Population: Analysis was performed on Pharmacokinetics (PK) analysis set that included all participants who received at least 1 dose of any component of study drugs as per the protocol, and for whom any post dose PK data was available. Here, Overall number of participants analyzed = participants with available data for this outcome measure and number analyzed signifies participants with available data for each specified category at respective visit.

Serum samples were assayed for tislelizumab concentrations using a validated immunoassay.

Time frame: Predose on Day 1 of Cycles 1, 2, 5, 9 and 17; Post dose on Day 1 of Cycles 1 and 5 and Safety Follow-up Visit (i.e., up to 30 days after last dose [up to 27 months]) (each cycle duration = 21-days)

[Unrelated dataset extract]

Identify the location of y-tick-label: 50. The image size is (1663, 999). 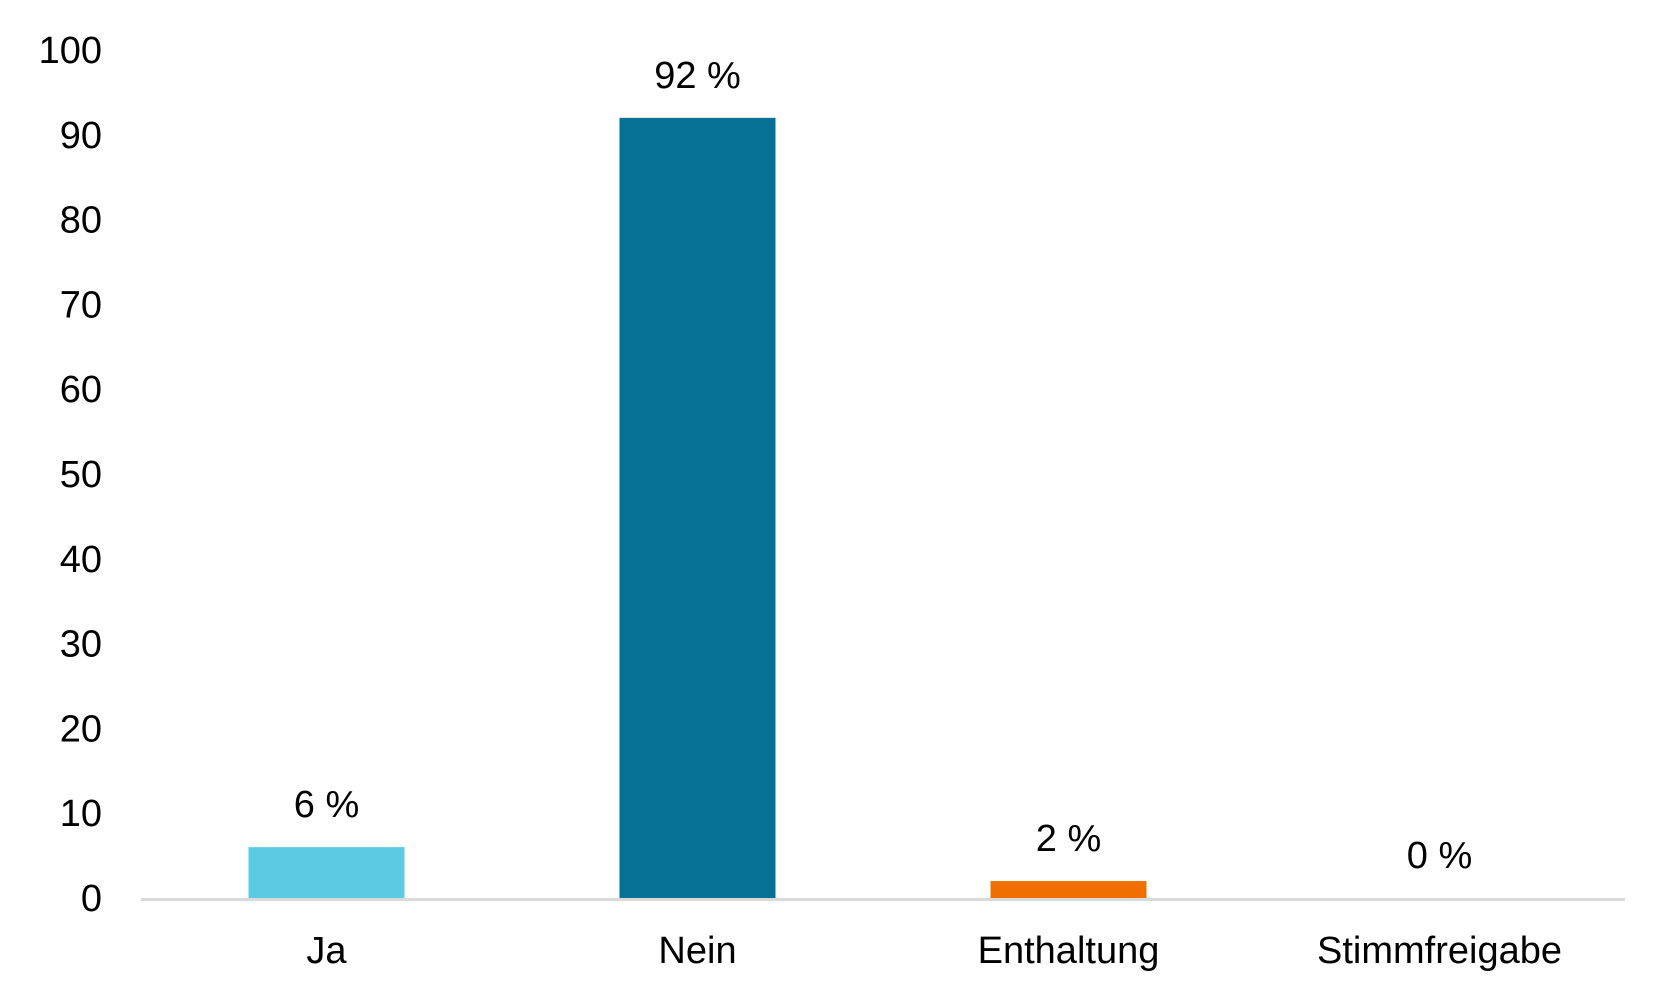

Population: Analysis was performed on PK analysis set. Here, Overall number of participants analyzed = participants with available data for this outcome measure and number analyzed signifies participants with available data for each specified category at respective visit.

TTR was defined as the time from the randomization date to the date of first documented partial response (PR) or better by the investigator, assessed based on RECIST v1.1. PR was defined as at least a 30% decrease in the sum of diameters of target lesions, taking as reference the baseline sum diameters.

Time frame: From the randomization date to the first documentation of response (up to 27 months)

Population: Analysis was performed on participants in the ITT analysis set with an objective response.